Moscow, Russia | On Tuesday, the Kremlin rejected Western demands for the release of his rival Alexei Navalny, who has been imprisoned since his return to Russia. He warned his supporters, who are planning to demonstrate, when he is called this week in Russia.
The 44-year-old anti-corruption activist was arrested Sunday upon his return from Germany, where he was recovering from his suspected poisoning in August, for which Vladimir Putin holds responsibility, despite repeated denials by the authorities.
And the main Western powers called for his “immediate” release. Moreover, they are asking Moscow to clarify its position on these charges of poisoning and to investigate this assassination attempt.
Kremlin spokesman Dmitry Peskov told a news conference on Tuesday that Moscow “does not intend to heed” Western calls for the release of the opponent.
“It is a completely internal matter and we will not allow anyone to interfere in it,” he added.
Alexei Navalny was imprisoned until at least February 15 as part of a measure to violate judicial oversight and was detained in Moscow, in quarantine, due to the coronavirus epidemic.
Immediately after the announcement of the prison, the opposition and his supporters called for demonstrations on Saturday 23 January throughout the country.
A Kremlin spokesman ruled out that such calls and gatherings may amount to “illegal activities.”
Any demonstration requires approval from the authorities in Russia.

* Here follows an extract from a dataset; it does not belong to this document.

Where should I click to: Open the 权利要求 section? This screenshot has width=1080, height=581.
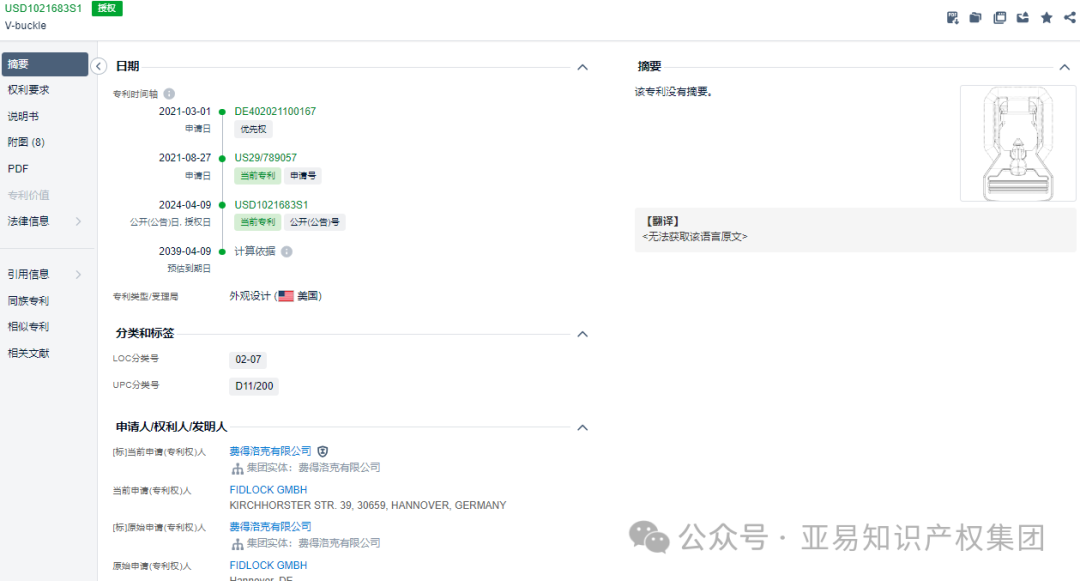click(x=30, y=90)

In addition, in a large part of the territory, including Moscow, mass gatherings are prohibited due to the epidemic.
Leonid Volkov, the opponent’s right-hand man, indicated that no permission request would be made, as the Russians had a “constitutional right” to demonstrate.

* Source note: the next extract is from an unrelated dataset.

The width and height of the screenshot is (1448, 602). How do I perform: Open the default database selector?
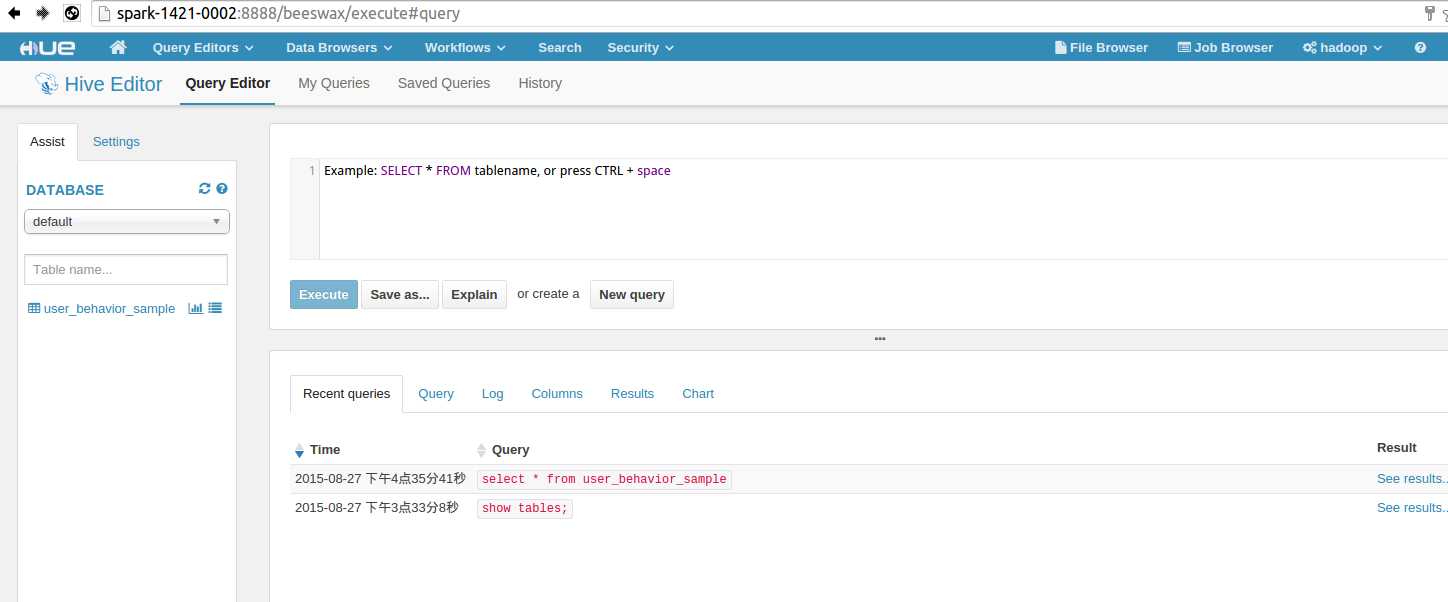127,221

Gatherings are planned in many cities, from Moscow and Saint Petersburg in the west, to Khabarovsk in the Far East via Yekaterinburg in the Ural Mountains.
Unauthorized opposition demonstrations often lead to brutal repression and numerous arrests.
The risk of arrests
On Monday evening, at least 73 people were arrested during impromptu support work, according to the specialist NGO OVD-Info.
On Telegram, political scientist Tatiana Stanovata estimated that the announced demonstrations “may not be very significant in terms of numbers, but they will be visible and will not fade quickly.”
Mr Navalny has always been in the crosshairs of the Russian authorities. He rose to fame with opinion polls published on the Internet about the corruption of Vladimir Putin’s elites and his entourage.
However, its notoriety is still limited outside the most important urban centers and among the less connected generations.
Politically, before his poisoning, he was also preparing for an active campaign for the legislative elections in September 2021, against the backdrop of the erosion of the Kremlin’s popularity, United Russia.
Three European laboratories concluded that the opponent was poisoned with a military nerve agent from Novichok, developed in the Soviet era.
Moscow rejected these findings and denounced the plot, claiming that its scientists had not found any poison in the opponent’s body.
Since his return to Russia, Mr. Navalny has been threatened with legal action that could lead to several years in prison.
He is due to stand trial on Wednesday for defaming a World War II veteran.
He is accused of spreading “false” and “insulting” information regarding this veteran, who expressed on television his support for the summer constitutional referendum that strengthens the powers of President Vladimir Putin.
But above all, he has another major judicial appointment. On February 2, the court will consider revoking the adjournment the opponent was sentenced to, paving the way for the possibility that he will be serving part of his three-and-a-half-year prison sentence, which he was convicted in 2014.
Alexei Navalny has also been targeted since the end of December through an investigation for “widespread fraud”, a crime that carries a 10-year prison sentence.
These issues are considered political.
He has been detained since Monday evening in the center of Matroskaya Tishina, a famous prison in Moscow, where the oligarch who became a staunch enemy of the Kremlin, Mikhail Khodorkovsky, was imprisoned.